Institute of Medicine, Chung-Shan Medical University, Taichung, Taiwan; Department of Pathology, Chung-Shan Medical University and Chung Shan Medical University Hospital, Taichung, Taiwan.
Department of Statistics and Informatics Science, Providence University, Taichung, Taiwan.
Hum Pathol. 2014 Apr;45(4):810-6. doi: 10.1016/j.humpath.2013.11.016. Epub 2013 Dec 12.
HER2 gene amplification and protein over-expression are important factors in predicting clinical sensitivity to anti-HER2 therapies in breast, gastric or gastroesophageal junction cancer patients. The aim of this study was to evaluate the correlation between HER2 gene copy numbers and HER2 protein expressions in mucinous epithelial ovarian cancer (EOC). Of the 49 tissue microarray samples of mucinous EOC, we applied 2010 ToGA trial (Trastuzumab for Gastric Cancer) surgical specimen scoring criteria to analyze the HER2 protein expression by an immunohistochemistry (IHC) test with Dako (Carpenteria, CA), c-erb-B2 antibody, and the HER2 gene amplification by the fluorescence in situ hybridization (FISH) test with Abbott/Vysis PathVysion HER2 DNA Probe Kit (Abbott Molecular Inc., Des Plaines, IA). We achieved a high overall concordance of 97.56% between nonequivocal HER2 results by IHC and FISH tests. In addition, HER2 gene copies before chromosome-17 correction increased significantly in a stepwise order through the negative, equivocal and positive IHC result categories (P<.001), as did the HER2 gene copies after chromosome-17 correction (P<.001). On the other hand, HER2 IHC results correlated significantly with both chromosome-17-uncorrected HER2 gene copy numbers (ρ=0.630, P<.001) and chromosome-17 corrected HER2 gene copy numbers (ρ=0.558, P<.001). We concluded that both chromosome-17 corrected and uncorrected HER2 gene copies correlated significantly with HER2 IHC results. Tests for the HER2 gene copies per tumor cell either before or after correction of chromosome-17 can be applied as a potentially valuable tool to analyze the HER2 status in mucinous EOC.

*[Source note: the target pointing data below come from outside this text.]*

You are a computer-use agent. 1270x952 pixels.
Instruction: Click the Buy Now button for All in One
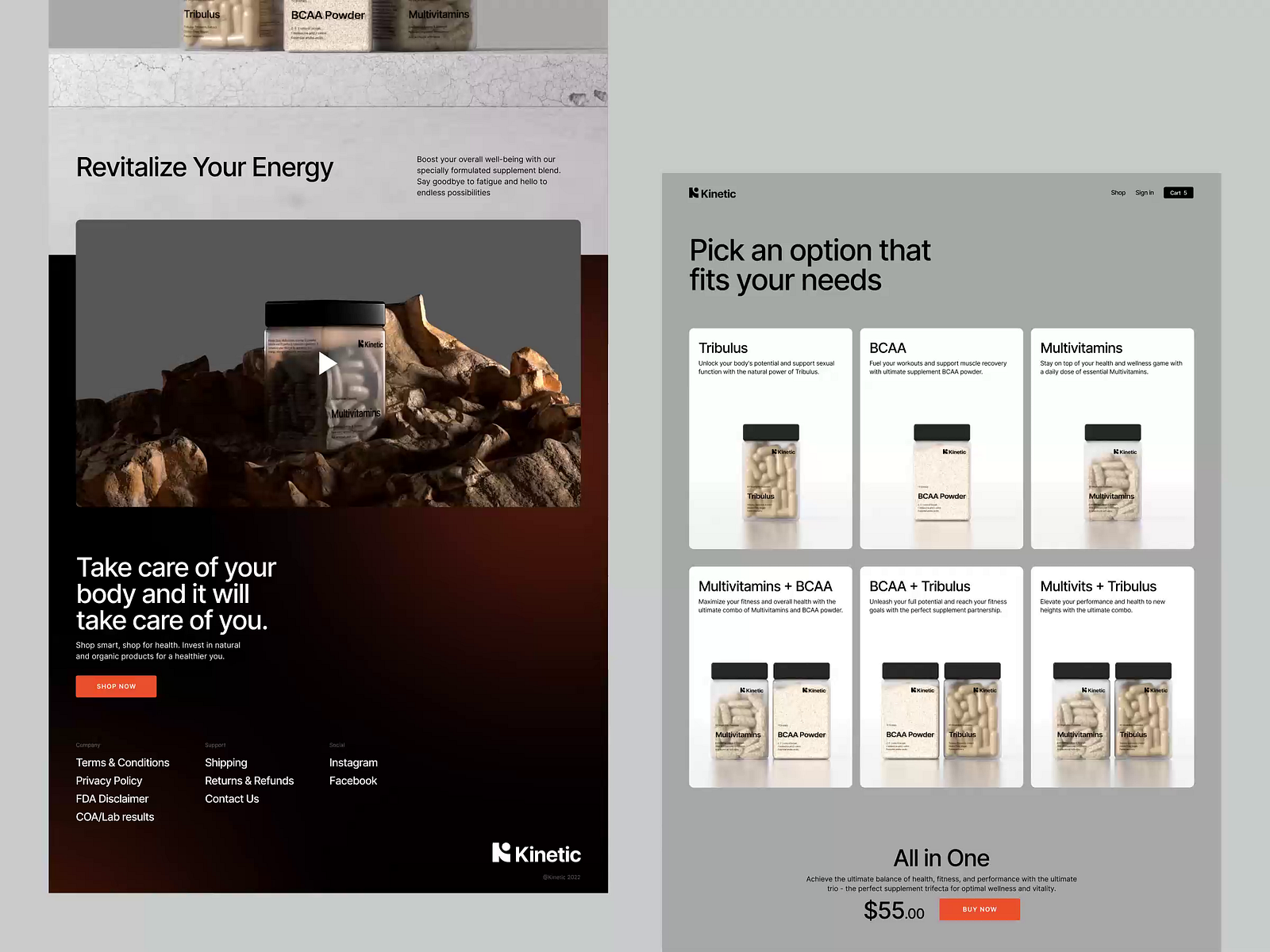coord(979,909)
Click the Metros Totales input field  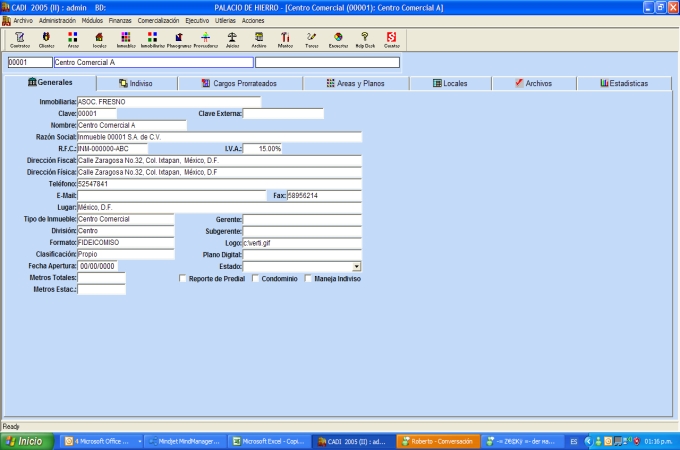101,278
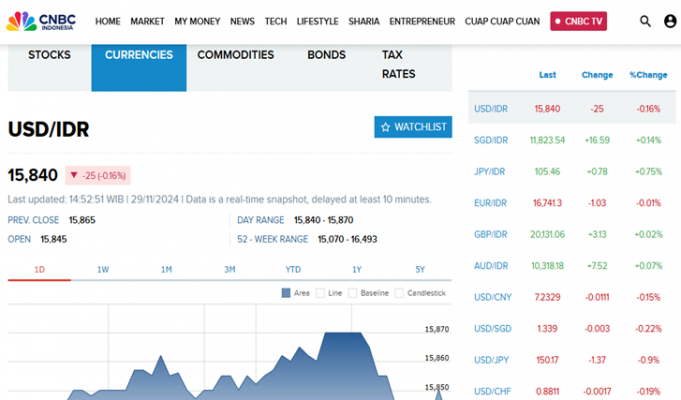Open the user account profile icon
681x400 pixels.
click(x=670, y=21)
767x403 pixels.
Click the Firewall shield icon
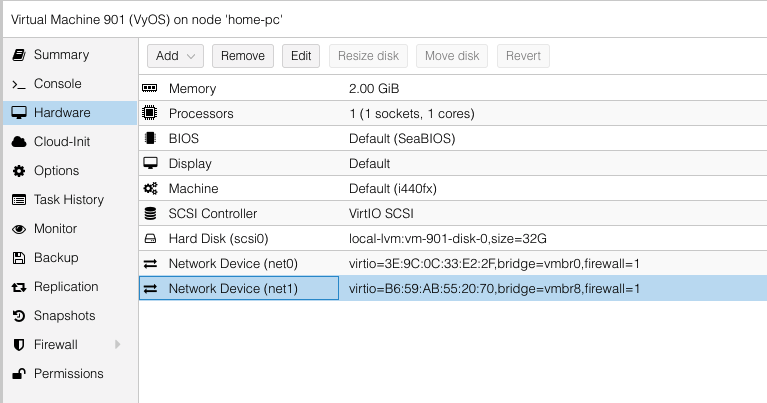(18, 345)
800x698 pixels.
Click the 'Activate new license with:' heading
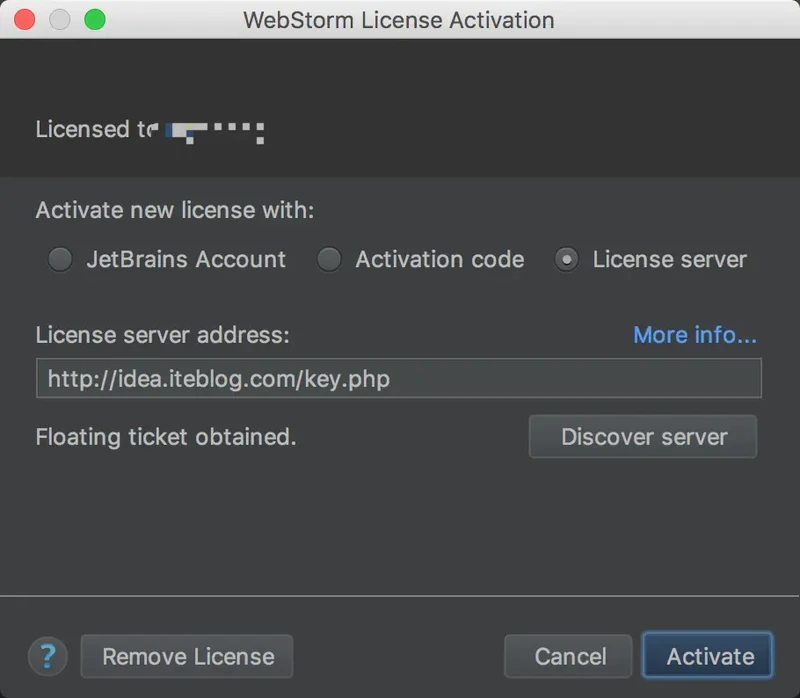pyautogui.click(x=175, y=211)
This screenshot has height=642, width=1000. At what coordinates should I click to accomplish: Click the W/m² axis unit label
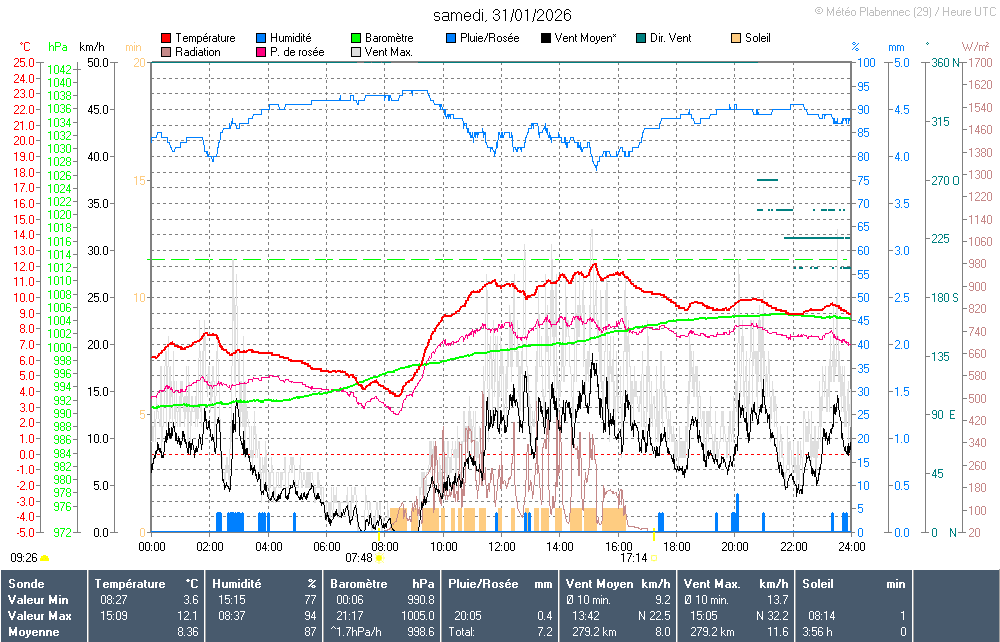(975, 47)
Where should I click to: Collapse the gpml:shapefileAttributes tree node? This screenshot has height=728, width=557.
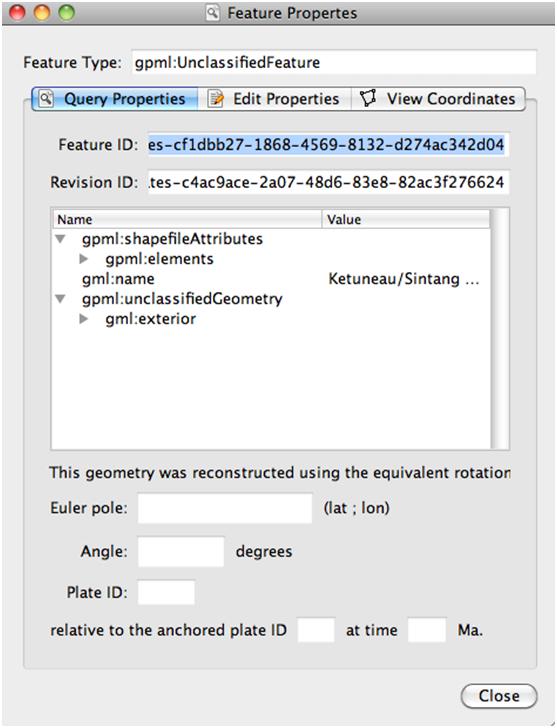tap(60, 239)
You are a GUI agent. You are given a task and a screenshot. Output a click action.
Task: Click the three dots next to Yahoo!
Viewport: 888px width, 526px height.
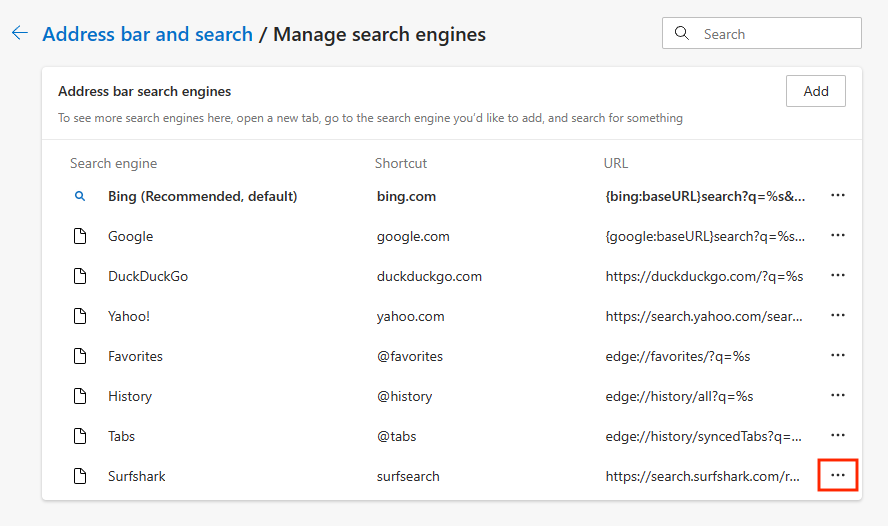coord(838,316)
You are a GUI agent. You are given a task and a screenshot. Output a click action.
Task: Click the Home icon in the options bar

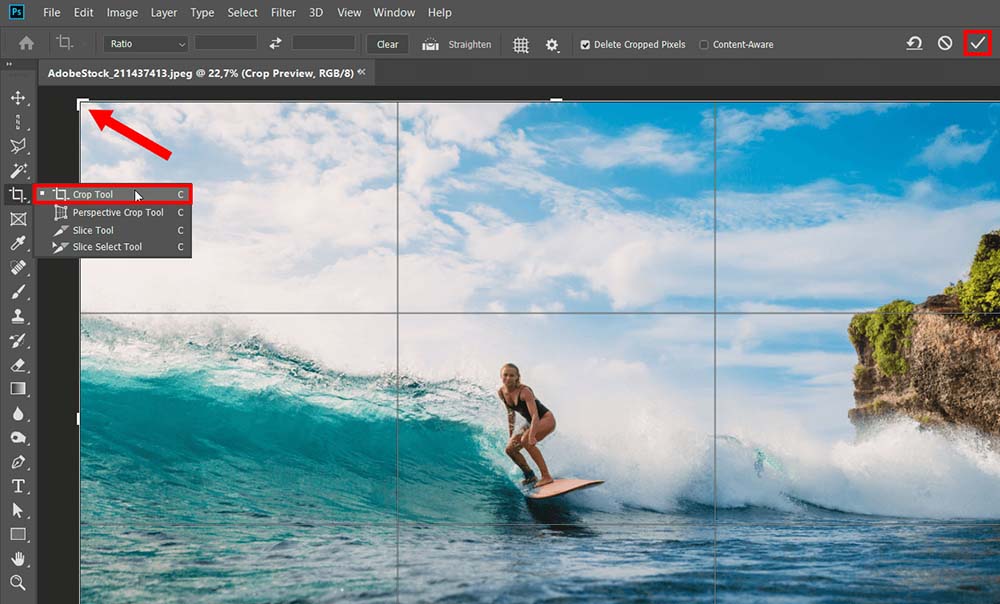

HER2 基因扩增和蛋白过表达是预测乳腺癌、胃癌或胃食管交界部癌患者对抗 HER2 治疗临床敏感性的重要因素。本研究旨在评估黏液性卵巢上皮癌(EOC)中 HER2 基因拷贝数与 HER2 蛋白表达之间的相关性。在 49 例黏液性 EOC 的组织微阵列样本中,我们应用 2010 年 ToGA 试验(曲妥珠单抗治疗胃癌)手术标本评分标准,通过免疫组织化学(IHC)试验(Dako,加利福尼亚州卡彭特里亚)和 c-erb-B2 抗体分析 HER2 蛋白表达,并通过荧光原位杂交(FISH)试验(雅培/ Vysis PathVysion HER2 DNA 探针试剂盒,雅培分子公司,德斯普兰斯,IA)分析 HER2 基因扩增。IHC 和 FISH 试验的结果具有很高的一致性,达到 97.56%。此外,在经过染色体 17 校正后,HER2 基因拷贝数在阴性、不确定和阳性 IHC 结果分类中呈逐步递增趋势(P<.001),未经染色体 17 校正的 HER2 基因拷贝数也呈递增趋势(P<.001)。另一方面,HER2 IHC 结果与未经染色体 17 校正的 HER2 基因拷贝数(ρ=0.630,P<.001)和校正后的 HER2 基因拷贝数(ρ=0.558,P<.001)均呈显著相关。我们得出结论,未经染色体 17 校正和校正后的 HER2 基因拷贝数均与 HER2 IHC 结果显著相关。在未经染色体 17 校正或校正后,对每个肿瘤细胞的 HER2 基因拷贝数进行检测,可以作为分析黏液性 EOC 中 HER2 状态的一种有价值的工具。